The plugin auto-adds `hydra-core==<host_version>` and `cloudpickle==<host_version>` to every built image. Your `pip_packages` entries are merged with these; on a name collision, your pin wins.

```yaml
hydra:
  launcher:
    image:
      pip_packages:
        - "torch==2.5.0"
        - "transformers>=4.50"
        - "hydra-core>=1.3.0,<2"   # overrides the auto-pin
```

## Configuration reference

### `hydra.launcher.image` (`ModalImageConf`)

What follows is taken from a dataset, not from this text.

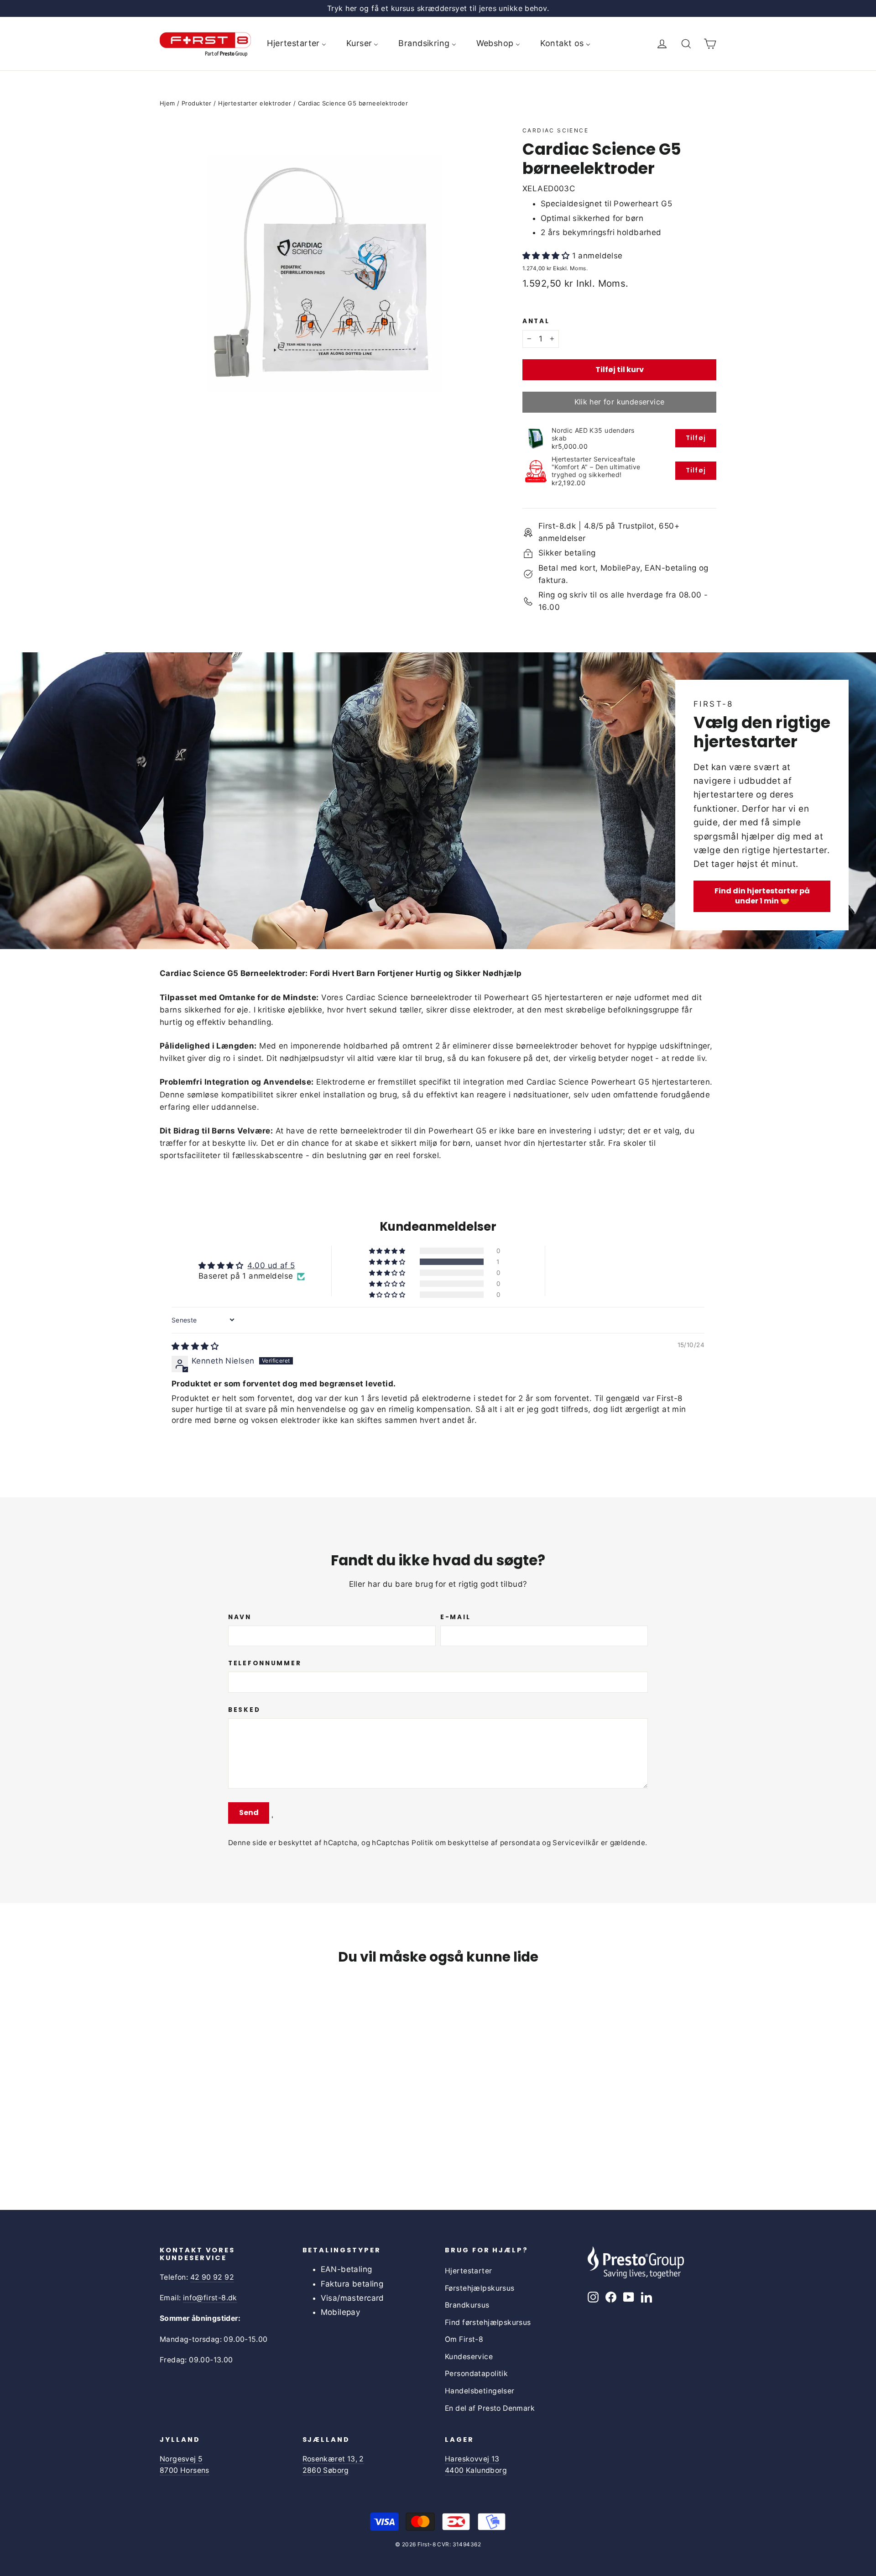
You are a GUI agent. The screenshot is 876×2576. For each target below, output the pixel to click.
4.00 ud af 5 (271, 1265)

| Field | Default | Notes |
| --- | --- | --- |
| `python_version` | `null` | If unset, matches the host's `major.minor` at launch time. Cross-version cloudpickle of `__main__` functions can SIGSEGV the container; keep these aligned. |
| `base` | `"debian_slim"` | or `"from_registry"` |
| `base_image` | `null` | required when `base="from_registry"` |
| `pip_packages` | `[]` | sorted before install for cache stability; merged with auto-pinned `hydra-core` + `cloudpickle` |
| `pip_requirements` | `null` | path to a requirements file; passed to `Image.pip_install_from_requirements`. Relative paths are resolved against the nearest project root (see [Path resolution](#path-resolution)). |
| `pip_pyproject` | `null` | path to a `pyproject.toml`; passed to `Image.pip_install_from_pyproject`. Same resolution rules as `pip_requirements`. |
| `pip_pyproject_extras` | `[]` | extras keys for `pip_pyproject`, forwarded as `optional_dependencies=[...]` |
| `apt_packages` | `[]` | |
| `run_commands` | `[]` | extra `RUN` lines |
| `env` | `{}` | env vars baked into the image |
| `local_python_modules` | `[]` | importable module names; passed to `Image.add_local_python_source` |
| `local_dirs` | `[]` | list of `{local_path, remote_path, ignore}` for `Image.add_local_dir` |
| `image_builder` | `null` | dotted path to `(image_cfg) -> modal.Image`. Overrides every other field in `image`. |

### `hydra.launcher.function` (`ModalFunctionConf`)

| Field | Default | Notes |
| --- | --- | --- |
| `gpu` | `null` | e.g. `"L40S"`, `"A100:2"` |
| `cpu` | `null` | float, fractional cores |
| `memory` | `null` | MB |
| `timeout` | `3600` | seconds |
| `secrets` | `[]` | names resolved via `modal.Secret.from_name` |
| `volumes` | `{}` | `mount_path -> volume_name`, resolved via `modal.Volume.from_name` |
| `retries` | `0` | |
| `region` | `null` | |

### `hydra.launcher` (top-level)

| Field | Default | Notes |
| --- | --- | --- |
| `app_name` | `"hydra-modal-launcher"` | passed to `modal.App(...)` |
| `parallelism` | `-1` | `1` = serial, `N` caps concurrent containers via `max_containers=N`, `-1` = unbounded |
| `dry_run` | `false` | log resolved spec and skip `app.run()` |
| `env_passthrough` | `[]` | Host env vars to snapshot at launch time and inject into every worker container. Shipped as an ephemeral `modal.Secret.from_dict`, so values are present before user code starts. Use for per-launch runtime values (e.g. a tracking run ID set by a parent-side callback) that can't live in a static named secret. Missing keys log a warning and are skipped. |

## Per-job outputs

Jobs run remotely on ephemeral Modal containers; Hydra's per-job working directory written by `run_job` lives on that container, not on your laptop. The launcher:

1. **Always** writes minimal local `.hydra/{config,hydra,overrides}.yaml` stubs into `${hydra.sweep.dir}/<job_num>/` from the parent process so downstream tooling and humans see the expected layout.
2. **Optionally** mounts a [Modal Volume](https://modal.com/docs/guide/volumes) on the remote container via `hydra.launcher.function.volumes`. If you want real artifact persistence, point a volume at the sweep dir and pull it down after the run.

Each job's Python return value is captured in `JobReturn._return_value`. Failures are mapped to `JobReturn(status=FAILED, _return_value=<exception>)`.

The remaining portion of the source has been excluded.